Editor’s note: Anne Walton is coordinator of the International MPA Management Capacity Building Program, managed by the (US) National Marine Sanctuary Program of the National Oceanic and Atmospheric Administration.
By Anne Walton
Many MPA managers and policy makers, including local and indigenous communities, have insufficient access to information and guidelines coming out of science, traditional knowledge, and field experience to manage MPAs effectively. In the past there has been little opportunity to share what seasoned resource managers have learned from their own experience with other managers and staff.
The International MPA Management Capacity Building Program provides a framework for resource managers to come together, share lessons learned, and improve management effectiveness. Managed by the (US) National Oceanic and Atmospheric Administration (NOAA), the program is centered around training courses that bring together practitioners from around the world in an interactive learning environment. The focus is on building effectively managed MPAs and MPA networks through regional training and strategic support for individual sites.
The program has two regional projects underway, in the South China Sea and in the Eastern Tropical Pacific. (A third project, still in the planning stage, will be sited in the Pacific Islands region.) These regions were selected based on a number of criteria:
- Regional practitioners had expressed a need for capacity building;
- A legal and management framework was in place;
- Basic infrastructure needs were already met; and
- Regional MPA authorities were willing to support knowledge- and skill-based development for the purpose of moving toward an effectively managed MPA network.
Once the criteria were met for the South China Sea and Eastern Tropical Pacific, NOAA identified local, regional, and national NGOs and agencies to partner on capacity building for the respective regions. These partners became the advisory body to each project, acting as host and providing logistical and professional support. Following an assessment, NOAA tailored a curriculum to the needs of the regional MPAs. Generally each project was built around training needs (skill and knowledge development), with a complement of site-specific programs such as management planning support, study exchanges, and advanced technical training. NOAA has made a commitment to each region of 18 months to 2 years, minimum, to follow through on the capacity building.
For the South China Sea Project, 35 MPA practitioners from China, Vietnam, and Cambodia gathered for two weeks in 2005 with an international team of trainers from Australia, the Philippines, Vietnam, and the US. The curriculum addressed eight topical areas, covering such varied subjects as enforcement, sustainable tourism, communicating with the media, community-based management, and fisheries issues.

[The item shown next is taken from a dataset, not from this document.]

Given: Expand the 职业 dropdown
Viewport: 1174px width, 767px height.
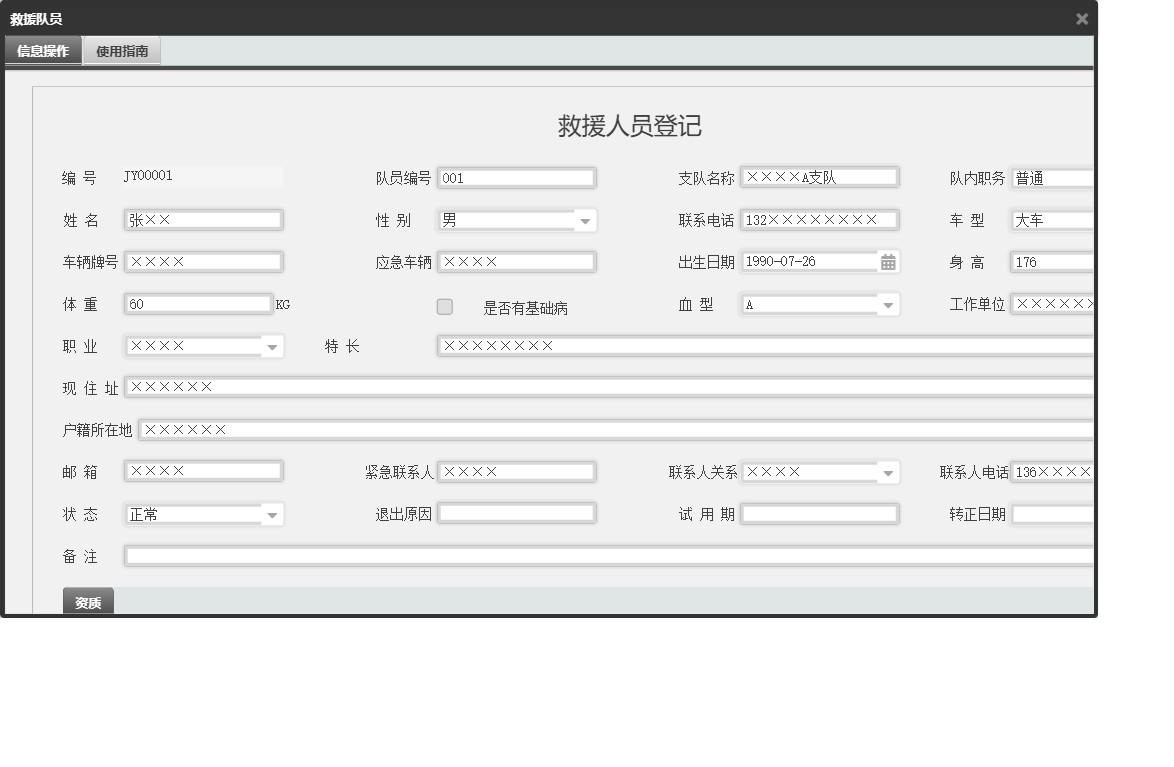Looking at the screenshot, I should pyautogui.click(x=273, y=345).
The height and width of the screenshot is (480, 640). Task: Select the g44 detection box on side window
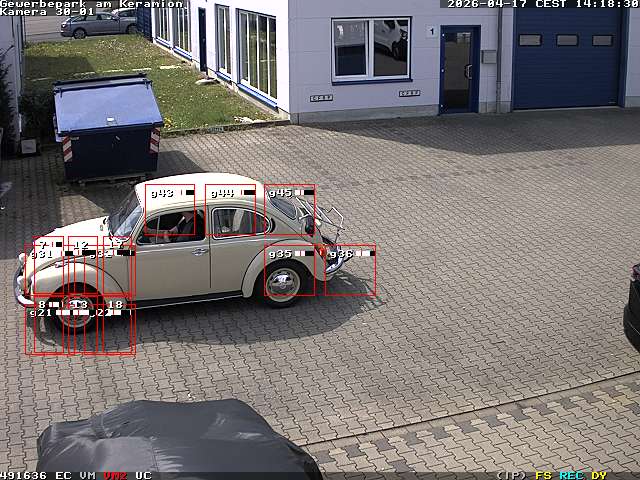tap(230, 210)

Each practitioner was required to build an “implementation contract” – a commitment to implement one strategy from each of the eight topical areas over the next one to two years. In June 2006, a mid-term workshop was held to evaluate progress made on the implementation contracts and share lessons learned. In December 2006, participants gathered again for a workshop, focusing this time on sustainable tourism. The outcome of this third meeting was the design of eight demonstration projects on sustainable tourism in MPAs to be implemented in Cambodia, China, and Vietnam over the next year. More training events are scheduled in each of the three countries in coming months.
The Eastern Tropical Pacific project convened 39 MPA practitioners from Colombia, Costa Rica, Ecuador, and Panama in November 2006 to focus on sustainable tourism at their MPAs. The curriculum addressed such issues as visitor impacts, zoning, marketing, visitor education, and stakeholder participation. Each participant was required to build a demonstration project to implement at least one management strategy over the ensuing 12 months. Two more workshops are scheduled for the coming year: one on sustainable fisheries, and one on monitoring, research, education, and outreach.

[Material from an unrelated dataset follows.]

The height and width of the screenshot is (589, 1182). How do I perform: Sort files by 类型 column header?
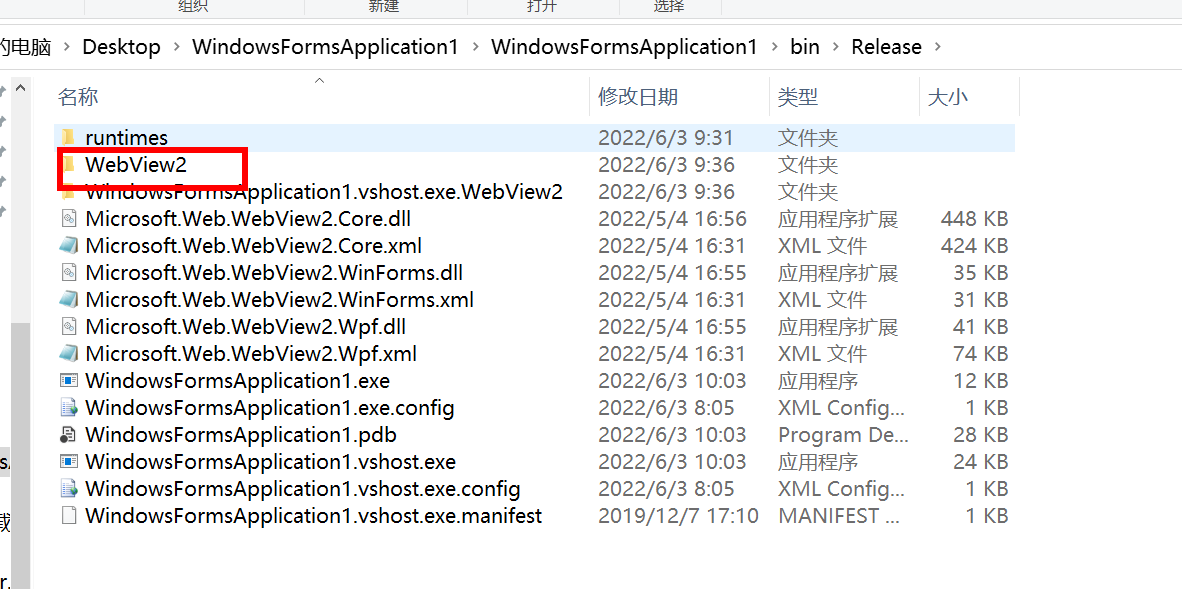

For more information on the program, including a downloadable curriculum from each of the training projects (in English and other languages), reports and evaluations, and stories of lessons learned by participants, go to http://sanctuaries.noaa.gov/management/international/mpa.html.
For more information:
Anne Walton, NOAA/NMSP, 4370 Kukui Grove St., Suite 206, Lihue, HI 96766, USA. Tel: +1 808 246 2177; E-mail: Anne.Walton@noaa.gov
Box: Lessons learned about training
By Anne Walton
Although participants in each of the two pilot projects (South China Sea and Eastern Tropical Pacific) represent very different cultural, political, and natural settings, they are all MPA practitioners struggling with similar challenges. In sponsoring both pilot projects, NOAA itself learned lessons from each:
- A residential program in an isolated setting (dining, recreating, and relaxing together) creates continual opportunities for sharing information, discussing issues, and building social networks that last beyond the training.
- Pick a setting that serves as a laboratory for the training: real-life experiences are valuable training tools.
- Interactive, participatory learning where everyone is both teacher and student is an effective learning method as long as the course structure is maintained.
- Case studies and references should, to the extent possible, be drawn from local and regional examples; very few MPAs can relate to the scope and scale of very large MPAs, as are found in some developed nations.
- The most effective facilitators are those who come from the field and have struggled with the same issues and learned lessons from their own MPAs.
- Training alone does not build capacity. Capacity building is multi-faceted and requires a range of approaches, such as study exchanges between sites or working with small teams at the site level.